The “piety,” attributed to the mediæval saints, even when, as in the case of the nuns of Hellfde, it actually existed, included a mass of heathenish superstition, of unwholesome excitement of the brain and nerves; of blank ignorance of the true meaning of a great part of the Word of God; and in most cases, of abject submission to a fallen and heretical Church.

The “best books” of which the Abbess Gertrude formed her convent library contained grains of truth in masses of error, and some true facts smothered beneath piles of legendary rubbish. To find the pearls at the bottom of the sea of superstition and senseless legend, is at times a despairing endeavour. Yet the pearls are there, and must have been there; for the gates of the grave have never prevailed against the true Church of God. Some there always were taught by the Holy Spirit of God, and believing in the midst of their errors and wanderings the great eternal truths of the Gospel.

If we are to find true faith, if we are to find truth at all in the Middle Ages, we must find it amongst innumerable human inventions, and shining like a gem in the dark caverns of human folly. Can we say that in the nineteenth century it is otherwise? It were well to consider, and use for the search-light we so deeply need, the unchangeable Word of the living God.

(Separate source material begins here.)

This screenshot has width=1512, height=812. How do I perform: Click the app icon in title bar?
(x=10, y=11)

Apart from the error taught by “the Church” in those past ages—saint-worship, purgatory, the merit of human works, and many more—a bewildering element of confusion presents itself in the atmosphere of visions and revelations in which the “pious” perpetually lived, or desired to live. For to live what has been called in our times “the higher Christian life,” meant at that time to be a seer of visions, and a dreamer of dreams. The seeing of visions was an attainment as much to be desired as to live in temperance, or godliness, or honesty.

Whilst in our days the wholesome fear of being sent to a lunatic asylum serves as a check upon the wild imagination of undisciplined woman kind, the strangest performances and utterances might in the twelfth and thirteenth centuries procure for the unfortunate woman a halo in the pictures which perpetuated her memory.

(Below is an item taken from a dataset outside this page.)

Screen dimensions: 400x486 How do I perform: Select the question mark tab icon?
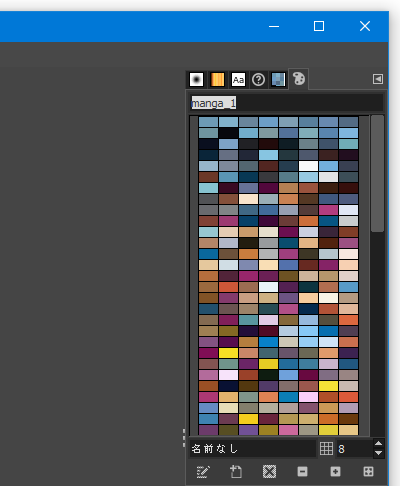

It is well to look at the matter of visions and revelations in the light of Holy Scripture. That the servants of God have seen visions divinely shown to them, no one can doubt who believes the Bible; nor that they have from time to time received direct revelations from God. Also, we read as a promise made to Christian people, that “your young men shall see visions, and your old men shall dream dreams; and on My servants and on My hand-maidens I will pour out in those days of My Spirit, and they shall prophesy.”

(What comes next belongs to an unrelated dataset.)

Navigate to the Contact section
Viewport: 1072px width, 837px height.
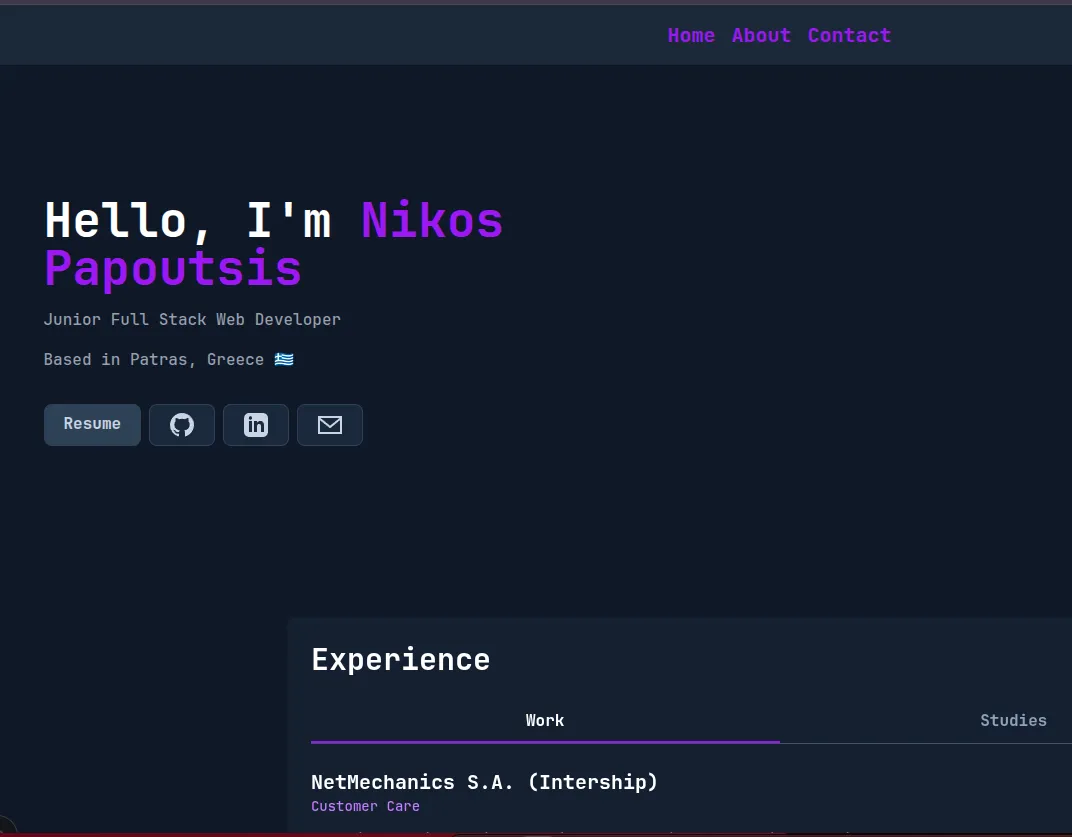tap(849, 35)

In the first place, therefore, we must admit that visions and revelations are, in the cases here mentioned, a reality, and a special gift of God, in consequence of the exaltation of Christ to the right hand of God, This is the explanation of these facts given by the Apostle Peter in the 33rd verse of the 2nd chapter of the Acts.

But when we read the various accounts in the Acts of the fulfilment of this promise, or the accounts in the Old Testament of similar visions and revelations, we find one marked distinction between these accounts and those given in mediæval legends. In the Bible the point is, not the state of exaltation to which such and such a man or woman attained, but, leaving them out of the question altogether, we are simply told what it was God showed or revealed to His servants. The seeing of visions is never spoken of as being the highest state of Christian life in the New Testament, or of spiritual life in the Old Testament. On the contrary, God on some occasions gave revelations to the most unworthy, and simply used them to speak the words He put into their mouths, whether they would or no—a truth which he taught to Balaam by using an ass as an example.

But in mediæval times, a state in which the man, or more frequently the woman, became liable to visions, was the thing mainly to be desired. It was not as in the case of Amos, who was content to go on herding his cows and picking his figs till the Lord gave him his message. The mediæval saint was trained and wrought upon by fasting and watching, by the study of the wildest legends, and by a conviction that the seeing of visions betokened a state of special holiness. This preparation of the mind, and one may say mainly of the body, for an unnatural and unwholesome condition produced the desired effect. The attacks of catalepsy, of convulsions and other diseased symptoms, were hailed as supernatural signs, and the disorder of the brain as a work of the Spirit. And from one to another the infection spread, as the convulsions and delusions excited envy and admiration, and a straining of the mind after something of like sort.